If you want to lose weight, you must reduce your calorie intake.

Everyone trying to lose weight has heard that phrase at one point in time. Honestly, when it comes to weight management, there are various calorie myths that are being thrown all over the place. One thing that humans do easily is to believe certain ideas and claims without verifying them. What’s more, we also like to hold on to certain ideas for too long, even though they are proved false.

One of such ideas has to do with weight loss and calorie counting. Over the years, there has been evidence that obese individuals consume the fewest calories, and the funny thing is most people still doubt this. In regards to female training and general weight management, there is a need to educate people on the role calories play in weight loss.

Learning the effect of protein, carbohydrate, and fat in regards to their weight management, will help them let go of previously held ideas both calories and weight loss.

 

PROTEIN CALORIES

Protein is beneficial to the body in lots of ways. It helps with metabolism, and also weight loss. They possess an equal amount of energy when compared to carbohydrates. However, protein is rarely used up as a source of energy, except in extreme cases. Whenever protein is used as energy, it deprives the body of its lean mass, and it also affects metabolism negatively. When this happens, fat loss reduces, leading to excessive weight gain.

Proteins play a prominent role in weight loss and general weight management. Dietary protein makes you more full than carbs or fats on the same calorie basis. This helps to reduce cravings and overeating.
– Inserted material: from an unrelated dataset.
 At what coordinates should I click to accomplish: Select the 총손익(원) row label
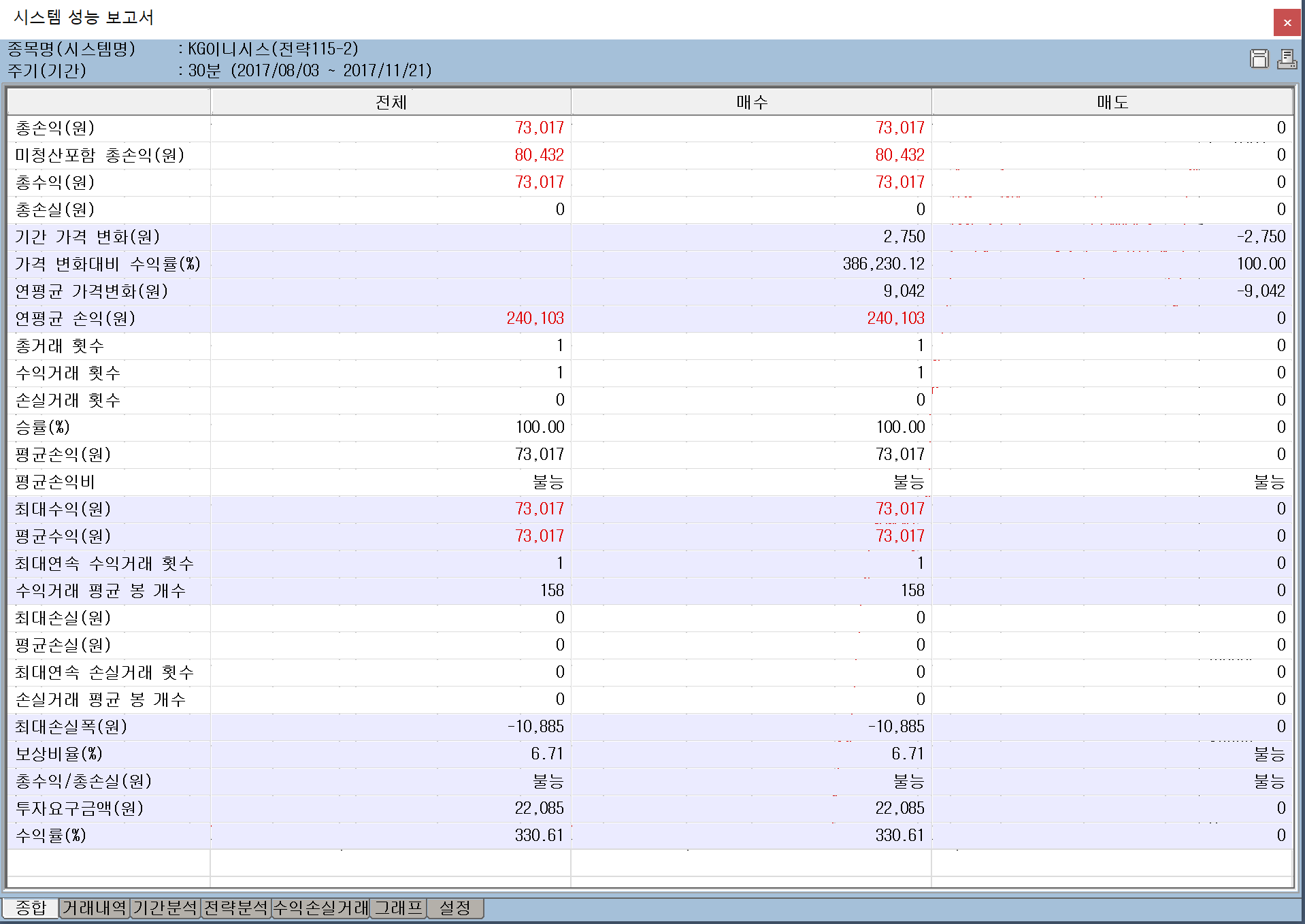[55, 128]
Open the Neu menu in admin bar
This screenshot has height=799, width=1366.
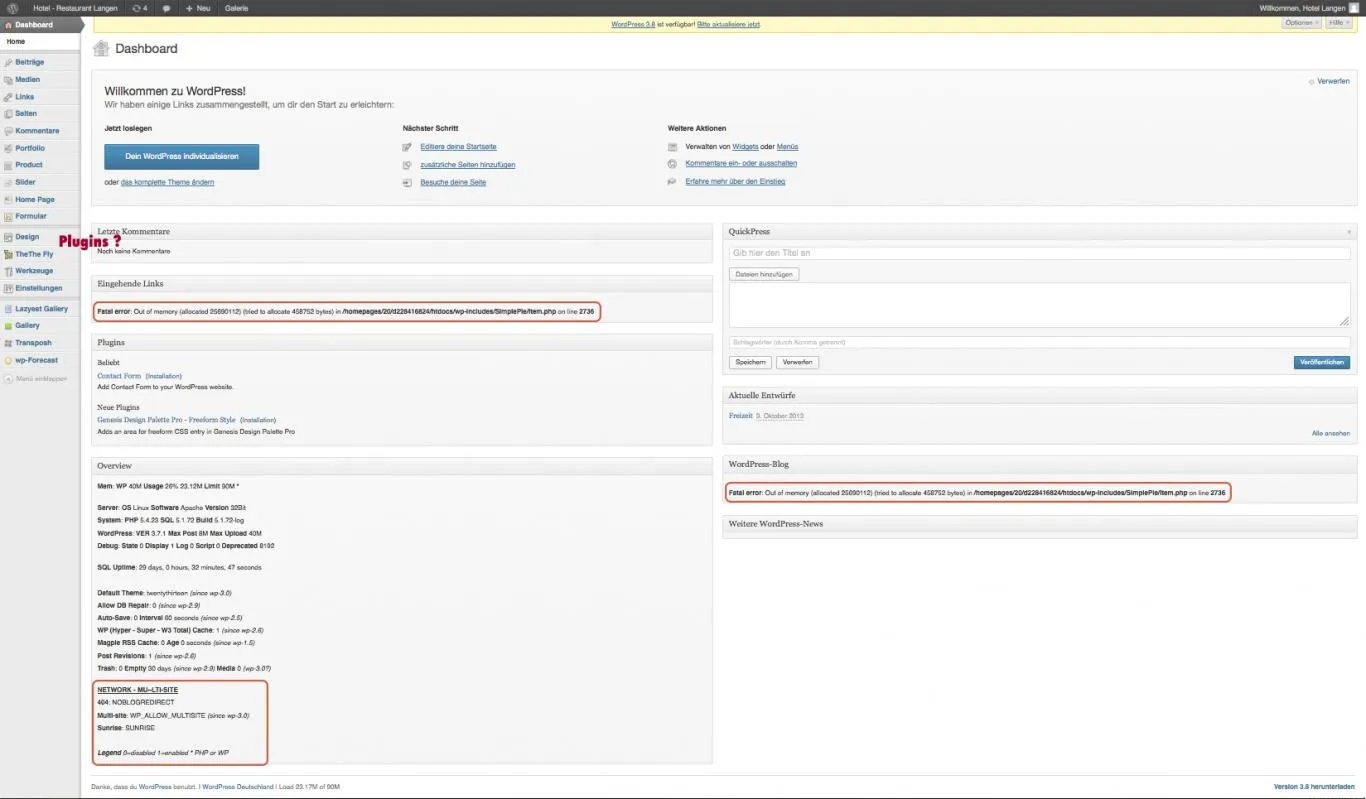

It also boosts energy utilization.

 

FAT CALORIES

Over the years, the fear of fat has led people to gain more weight than they would have hoped for. Whereas persons kept reducing their fat intake, they kept getting fat. This happened because people have been misinformed on what fat does to the body. So whereas they stopped consuming fat, they replaced with sugar. Dietary fat was never the villain when it comes to obesity. In fact, research shows that dietary fats have the same satiety level as protein diet. The combination of this with low carbs will generate more free fatty acids and as such, facilitate energy utilization. Research shows that a high fat/low carb diet is beneficial to your short and long-term female training and weight management plans.

 

CARBOHYDRATE CALORIES

Carbohydrate is easily the most discussed form of calorie. Since the USDA roll-out of the Food Pyramid Diagram and the suggestive importance of grains, this has resulted in an increase of carbohydrate intake in the American diet. This ultimately has contributed to the increase of obesity in society. The British Journal of Sports Medicine pretty much summed up the calorie intake of carbohydrate and what we need to be doing: “research indicates that cutting down on dietary carbohydrate is the single most effective approach for reducing all of the features of the metabolic syndrome and should be the primary strategy for treating diabetes with benefits occurring even in the absence of weight loss.”